Temporal and Spatial EWS have a possible inherent weakness which is that they appear less relevant for systems that are more cyclical and chaotic, as opposed to stable. There is debate as to which type of system financial markets are. To address this shortcoming, I have developed an additional EWS that we believe is more relevant in cyclical and chaotic systems.
Agent Behavior EWS
A fair amount of academic research has occurred in understanding the micro-behavior of agents in markets. In financial markets, the activity of participants or agents boils down to them assessing market history (or patterns) in some fashion over varying timeframes and applying various strategies in response. The range of strategies in an agent’s toolbox is a function of their accumulated knowledge, which adjusts over time. These strategies include buying, selling, doing nothing, or doing some nearly infinite variation and magnitude of those. As I have previously stated, sometimes agents come together to do something in self-organizing fashion, producing a critical transition. The basis for my EWS is the magnitude of agent strategies at work relative to market histories.
Bottom Line: Each of these EWS is signaling right now.
Time Cycle EWS
If, and only if Market State models confirm an EWS, as they are doing now, I conclude that we are in an Unpredictable State with a high probability of sudden, unpredictable events.

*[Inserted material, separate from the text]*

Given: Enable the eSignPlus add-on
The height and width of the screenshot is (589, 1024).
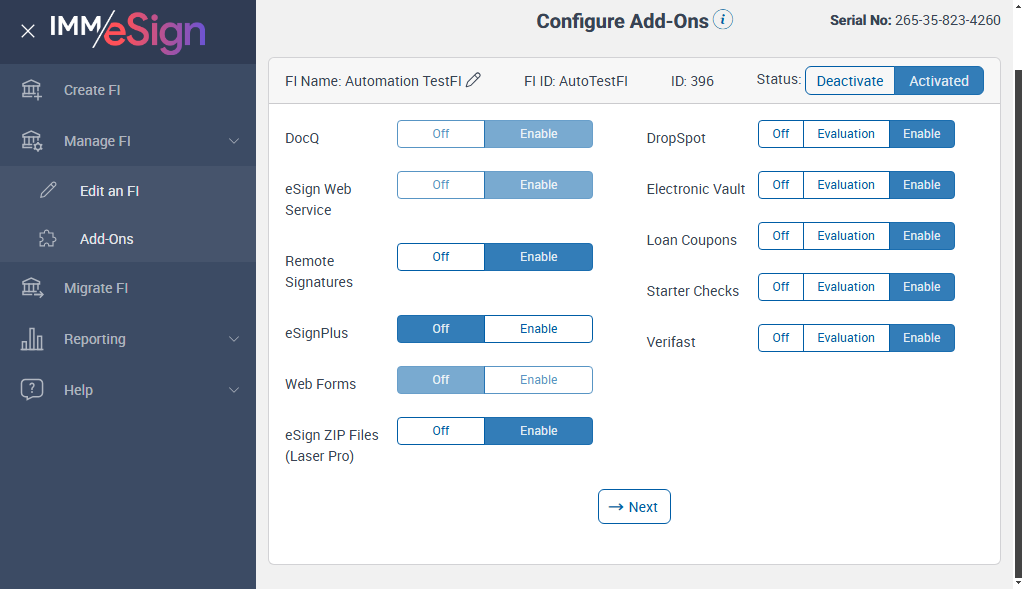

With that knowledge in hand, I then select an entry time window in the relevant time frame based on a Time-Cycle EWS which aligns with major unpredictable events driven by human behavior. My time cycle EWS framework builds upon the foundational work of theorists such as John Ehlers, Christiaan Huygens, and Martin Armstrong. Much of this work is not embraced by mainstream economists. I believe this is because acceptance of uncontrollable cycles flies in the face of the human need to determine our fate. I think this is a mistake, as these cycles are based on underlying and unrelenting human behavior. Given the relative difficulty in identifying EWS that map agent behavior, I gladly embrace cycle theory as an input to my EWS suite.
Bottom Line: The Time Cycle EWS suggests the period between Nov 1 and Nov 21–22 to be of great significance.
Significant Price Event Tool
My EWS Suite, while adept at identifying Unpredictable States and Entry Timing, does not (and is not intended to) produce a directional signal for position entry. With the market state known, the need for a complicated direction selection model is eliminated. I deploy a single, simple Significant Price Event tool to determine trade direction.
Bottom Line: This time around, that signal is DOWN.
Viewed through the lens of complex systems, US Stocks are sending an Early Warning Signal for a major downward turn. The first 3 weeks of November will be critical in validating and expressing this downward turn.
Any opinions or forecasts contained herein reflect the subjective judgments and assumptions of the author only. There can be no assurance that developments will transpire as forecasted and actual results will be different. The accuracy of data is not guaranteed but represents the author’s best judgment and can be derived from a variety of sources. The information is subject to change at any time without notice.